Remember Lycos and Webcrawler? Or what about AltaVista?
Wow. We sure have come a long way in search!
And since search engines (namely the goog) is where we start just about all endeavors on the interwebs these days, it is important that we stop and think about the tools we are using and how they can effect our productivity and even teaching.
The Library -> Directory -> Search Evolution
Those certainly were the days. Looking up something by keyword in the library’s card catalog and hoping the book you want isn’t already being read by someone else. We really were limited in our quests for new knowledge to what was carefully curated by tireless librarians – and we hoped that nothing was too out of date.
Then, in the mid 90’s, several different digital curations started taking place. Online directories of links that were hand made were browsable by sometimes thousands of topics.
You can still visit the Yahoo! Directory, one of the oldest and which was a gold mine for anyone landing (or paying for) a link back in the day. These were great because in the most trusted directories, you could be assured that the site was legit, spam free, and relevant to the topic you were looking for.
But with millions and probably billions of new pages of content being created each and every day, the directory system just couldn’t keep up. With the birth of the search engine, and site crawling ‘bots’, we can find any and all relevant content with whatever search term we want.
But there are major problems with search engines!
- We typically only ever make it to the top few listed sites in search results – how much more content are we missing out on?
- There are tons of less than ethical websites out there that use lots of techniques to artificially inflate their search engine rankings.
- Certainly when working with students, most search engines can serve up results that definitely aren’t family appropriate.
- Plus, do you trust everything you find on Google?
The Walled Search
Something that is likely to increase is the use of “walled search” environments. This lets you filter out search results based on certain types (ie. videos, images, etc.) and can also limit search to only a pre-determined set of sites.

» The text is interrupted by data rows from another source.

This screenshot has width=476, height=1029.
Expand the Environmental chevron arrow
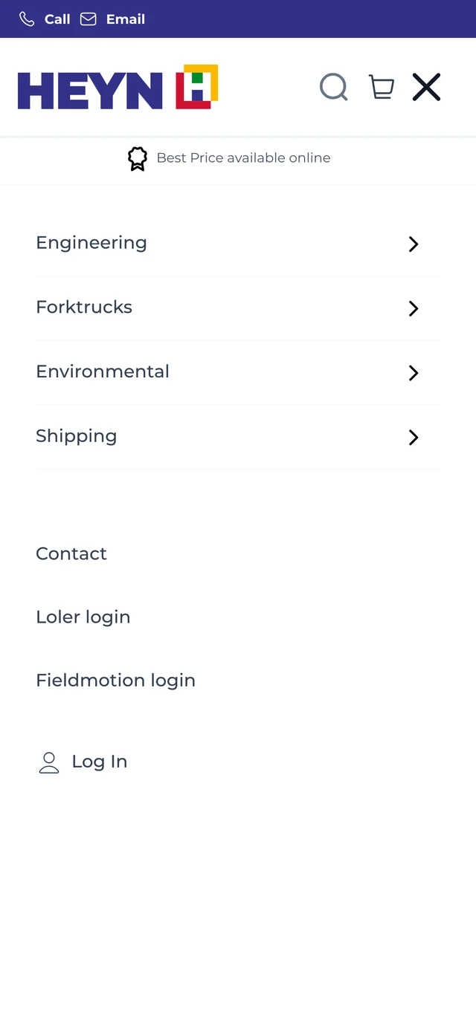tap(414, 373)
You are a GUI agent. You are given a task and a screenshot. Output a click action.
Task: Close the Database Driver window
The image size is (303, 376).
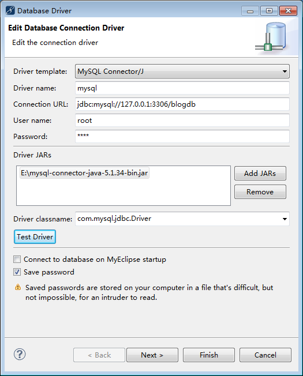[288, 11]

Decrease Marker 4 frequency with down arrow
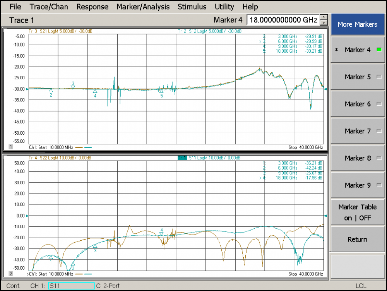(324, 22)
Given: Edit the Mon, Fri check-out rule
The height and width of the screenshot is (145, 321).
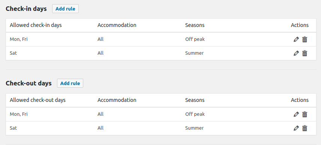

Besides the built in filters in Google and Bing, you might find these education specific tools useful:
SweetSearch.com – A safe search engine for students
AppleEngine.com – A search engine for teachers to find free resources
WatchKnow.org – An organized (and searchable) directory of hand-picked educational videos
Know any others? Please leave them in a comment below!
The Social Search Experience
Like it or not, Google’s new +1 feature and your twitter friends’ links showing up in search results point to the fact that the powers that be think we want our search to be a social experience. For the record, Bing is doing the same thing with your facebook friends.
The idea is that if someone we “know” discusses a link, it will show higher in our future search queries.
To be honest, this is a little scary. We’ve always known that Google, Facebook, Amazon, and the others track our every move, but now sharing that with others takes it a bit further.
How many educators have parents or students that follow them on twitter or friend them on facebook? Are you cool with years down the road some link you shared being brought to the attention of a former student or family member? Kind of creepy me thinks.
However, the benefits of social networking between parents, students, and educators is a powerful reality. This will be an important topic to watch as new search features evolve.
So What’s Next?
First, as a personal rant, just yesterday the usually respectable Mashable published a chart that predicts that Bing will in fact become more popular than Google by 2012! Being a former math teacher, it didn’t take long to realize that the extrapolation methods used by Mashable aren’t exactly statistically sound. It is probably more to do with the fact that Bing powers Mashable search and is a sponsor, but I digress…
Though, it is true that Google’s current search empire isn’t susceptible to being overthrown. I predict that we will increasingly rely on more of the “walled search” tools discussed above.
What do you think?
How will students be searching the web five, ten, or twenty years from now?
Does that effect the way we teach students to do research or attack a problem?
Do you teach search strategies or do students already “get it”?